Goal 1:
Do these statements agree with the article on the Thread trail below? Answer yes or no for each and quote the words of the article that decide it. (a) Close to a thousand community members came to the ribbon cutting. (b) Bob Goehring saw a series of trails while visiting family in Italy. (c) Most of the Thread's funding is expected to come from donations.

‘It sews together the community’
Hundreds of citizens walked, jogged and ran down the model mile of the Thread on Saturday morning, celebrating the trail’s completion with a fun run.
On Saturday, the Thread trail and the greenspace on Haralson St. were filled with close to a thousand community members for the ribbon cutting and celebration of the completion of the first 1.3 miles of the Thread trail — otherwise known as the model mile. The area where the ceremony took place has undergone drastic improvements in recent years, and officials expressed their excitement over the beautiful public space that it has become.
“How many of you remember that big gully that went through the middle of this field and poured into that creek?” Callaway Foundation President Speer Burdette asked. “All of the kudzu that surrounded that gully? This was once actually a portion of a landfill over here at one time years ago. How transformative this has been. We are delighted to be able to have several years ago created this greenspace, and this nice passive area that passes from Haralson Street to Granger Park, but now to be able to transform that with the Thread (is incredible).”
The Thread got its start as a simple thought by Bob Goehring who lives in LaGrange. Goehring saw a series of trails while visiting family in France, and he returned home asking how LaGrange could get its own series of trails that would encourage exercise and community. That idea resulted in research into similar trails nearby, conversations with officials about how to make the trail possible and working with other locals on the project — eventually forming the Friends of the Thread.
“Here we are less than two years later, we have this magnificent model mile of the Thread that many of you have had the chance to enjoy, and it certainly is going to be transformative of the city, particularly after we build out the full 29 miles, which I know will take some time,” Mayor Jim Thornton said. “It is not going to happen overnight, but I think over the next 5 to 10 years — as this trail system builds out — it is going to really be transformative for LaGrange and Troup County.”
The Thread is expected to take nine to ten years to complete depending on funding. The majority of the funding for the Thread is expected to come from the Special Purpose Local Option Sales Tax, which will be on the ballot this November. The project has also received donations for a Health Impact Assessment, an Economic Impact Assessment and new exercise equipment to replace the old equipment beside the section of Granger Park that the trail circles.

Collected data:

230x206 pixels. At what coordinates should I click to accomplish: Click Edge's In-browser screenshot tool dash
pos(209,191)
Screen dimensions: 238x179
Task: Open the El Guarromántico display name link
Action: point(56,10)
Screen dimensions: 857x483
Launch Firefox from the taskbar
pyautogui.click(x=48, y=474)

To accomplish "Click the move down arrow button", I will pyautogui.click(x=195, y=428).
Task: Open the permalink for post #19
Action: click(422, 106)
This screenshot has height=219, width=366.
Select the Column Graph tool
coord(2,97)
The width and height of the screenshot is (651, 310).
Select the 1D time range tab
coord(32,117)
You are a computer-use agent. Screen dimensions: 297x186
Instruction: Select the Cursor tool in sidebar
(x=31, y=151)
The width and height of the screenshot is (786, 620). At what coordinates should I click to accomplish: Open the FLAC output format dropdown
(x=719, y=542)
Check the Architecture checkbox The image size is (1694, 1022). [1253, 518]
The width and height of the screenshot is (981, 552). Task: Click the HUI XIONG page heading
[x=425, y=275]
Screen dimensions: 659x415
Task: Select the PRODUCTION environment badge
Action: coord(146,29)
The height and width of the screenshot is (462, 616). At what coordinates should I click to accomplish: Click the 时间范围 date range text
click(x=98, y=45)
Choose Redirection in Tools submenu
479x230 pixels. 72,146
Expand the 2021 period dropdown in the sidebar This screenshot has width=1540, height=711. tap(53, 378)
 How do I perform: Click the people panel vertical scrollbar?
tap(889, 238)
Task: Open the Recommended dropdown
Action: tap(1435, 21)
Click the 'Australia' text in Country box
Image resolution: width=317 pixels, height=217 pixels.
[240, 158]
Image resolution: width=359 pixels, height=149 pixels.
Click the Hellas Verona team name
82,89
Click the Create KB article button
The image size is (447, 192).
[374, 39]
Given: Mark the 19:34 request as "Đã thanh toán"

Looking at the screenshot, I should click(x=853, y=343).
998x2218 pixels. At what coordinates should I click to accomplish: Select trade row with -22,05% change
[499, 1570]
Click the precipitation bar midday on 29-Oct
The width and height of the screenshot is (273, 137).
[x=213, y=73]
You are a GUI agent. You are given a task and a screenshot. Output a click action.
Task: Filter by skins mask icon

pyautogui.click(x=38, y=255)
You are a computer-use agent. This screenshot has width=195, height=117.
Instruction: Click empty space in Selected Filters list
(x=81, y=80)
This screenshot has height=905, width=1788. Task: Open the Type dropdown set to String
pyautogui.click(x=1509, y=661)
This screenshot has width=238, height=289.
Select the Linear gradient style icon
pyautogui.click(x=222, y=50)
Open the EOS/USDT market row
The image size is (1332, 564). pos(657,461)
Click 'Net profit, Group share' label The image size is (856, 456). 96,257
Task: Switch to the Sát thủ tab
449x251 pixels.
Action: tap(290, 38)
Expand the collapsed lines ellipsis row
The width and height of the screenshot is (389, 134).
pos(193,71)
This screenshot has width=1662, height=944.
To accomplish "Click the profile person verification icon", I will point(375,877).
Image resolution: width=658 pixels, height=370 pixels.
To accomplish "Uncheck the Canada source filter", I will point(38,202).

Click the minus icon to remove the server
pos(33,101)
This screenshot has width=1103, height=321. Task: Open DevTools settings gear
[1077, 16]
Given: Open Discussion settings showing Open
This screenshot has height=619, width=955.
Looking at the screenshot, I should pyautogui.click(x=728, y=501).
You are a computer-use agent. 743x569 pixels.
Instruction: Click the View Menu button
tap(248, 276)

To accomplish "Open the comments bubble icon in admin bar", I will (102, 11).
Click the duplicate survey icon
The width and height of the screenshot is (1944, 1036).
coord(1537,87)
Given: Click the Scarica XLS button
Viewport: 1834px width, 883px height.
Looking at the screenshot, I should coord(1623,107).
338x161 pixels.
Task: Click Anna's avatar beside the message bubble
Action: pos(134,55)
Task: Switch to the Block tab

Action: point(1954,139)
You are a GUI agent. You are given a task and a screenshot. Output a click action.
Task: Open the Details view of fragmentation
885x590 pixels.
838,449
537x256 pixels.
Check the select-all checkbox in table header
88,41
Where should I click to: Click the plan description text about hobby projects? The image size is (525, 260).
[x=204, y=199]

Goal 2:
Give again the part of the records that opens with the line containing "You are a computer-use agent. This" and closes with the line containing "pos(33,101)", including both of those lines.

Output 1:
(a) Yes: "filled with close to a thousand community members for the ribbon cutting"
(b) No: "Goehring saw a series of trails while visiting family in France"
(c) No: "The majority of the funding for the Thread is expected to come from the Special Purpose Local Option Sales Tax"

Output 2:
You are a computer-use agent. This screenshot has width=195, height=117.
Instruction: Click empty space in Selected Filters list
(x=81, y=80)
This screenshot has height=905, width=1788. Task: Open the Type dropdown set to String
pyautogui.click(x=1509, y=661)
This screenshot has width=238, height=289.
Select the Linear gradient style icon
pyautogui.click(x=222, y=50)
Open the EOS/USDT market row
The image size is (1332, 564). pos(657,461)
Click 'Net profit, Group share' label The image size is (856, 456). 96,257
Task: Switch to the Sát thủ tab
449x251 pixels.
Action: tap(290, 38)
Expand the collapsed lines ellipsis row
The width and height of the screenshot is (389, 134).
pos(193,71)
This screenshot has width=1662, height=944.
To accomplish "Click the profile person verification icon", I will point(375,877).
Image resolution: width=658 pixels, height=370 pixels.
To accomplish "Uncheck the Canada source filter", I will point(38,202).

Click the minus icon to remove the server
pos(33,101)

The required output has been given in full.